If we consider a retrosynthesis, i.e., if we want to obtain a synthesis route for a given molecule, we first start from the desired product and use machine learning (ML) in the first step to find possible reaction cascades. Such a cascade shows possible ways to generate the desired product from commercially available reactants. On the other hand, if one considers an already known synthesis, it is essential to know, for example in the synthesis of active pharmaceutical ingredients, whether and if so, which unwanted byproducts could be generated in a synthesis route. Again, ML can be used to predict potential side reactions.

Building on this knowledge, individual reactions can now be studied in more detail; to do this, ML is first used to interpret the grammar of the reaction and to match and assign the atoms of the reactants to those of the products. A classical molecular dynamics simulation then generates and optimizes three-dimensional structures for the reactants and products, which form the basis for all further investigations.

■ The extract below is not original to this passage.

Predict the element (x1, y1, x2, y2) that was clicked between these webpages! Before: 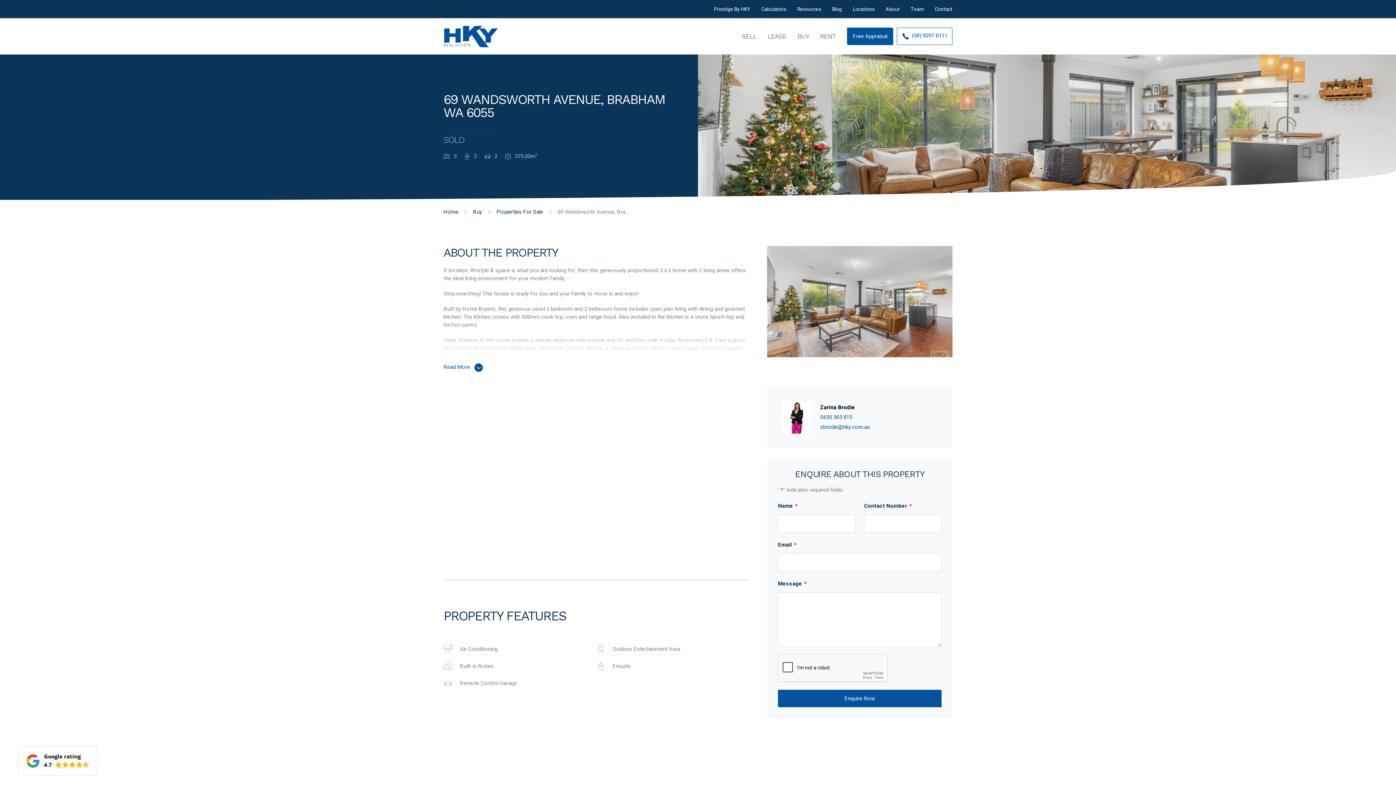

In order to allow a quantum chemical analysis of the reaction, the reactants and products must now be studied separately. The molecular geometries are optimized by means of Density Functional Theory (DFT) and subsequently the obtained ground state structures are validated by normal mode analyses. As a by-product, an infrared (IR) spectrum of the reactants and products is obtained, which can be used for experimental analysis for comparison.

Finally, to gain a detailed insight into the reaction kinetics and to be able to understand and optimize processes, the course of the chemical reactions is predicted quantum-chemically by searching for the minimum energy path along the high-dimensional potential energy surface between two local minima (reactants and products). One possible approach to solve this challenging task is the nudged elastic band (NEB) method (1). In the simplest case, a linear reaction path is first interpolated, the resulting "images" are connected, and then the structures (transition states) along the path are optimized. From the course of the reaction, the reaction mechanism can now be extracted and interpreted. Moreover, other reaction parameters such as the activation energy can be determined.

For the reaction prediction, different methods from different theoretical fields were combined and linked in a complex workflow. This scientific and technological combination benefits from the high microscopic prediction accuracy of quantum chemical methods and the speed as well as macroscopic prediction accuracy of AI models. Due to the great flexibility of the workflows, even complex workflows and use cases can be mapped and simulated.

Literature

(1) G. Henkelman, B. P. Uberuaga, and H. Jónsson, "A climbing image nudged elastic band method for finding saddle points and minimum energy paths," J. Chem. Phys. 113, 9901 (2000).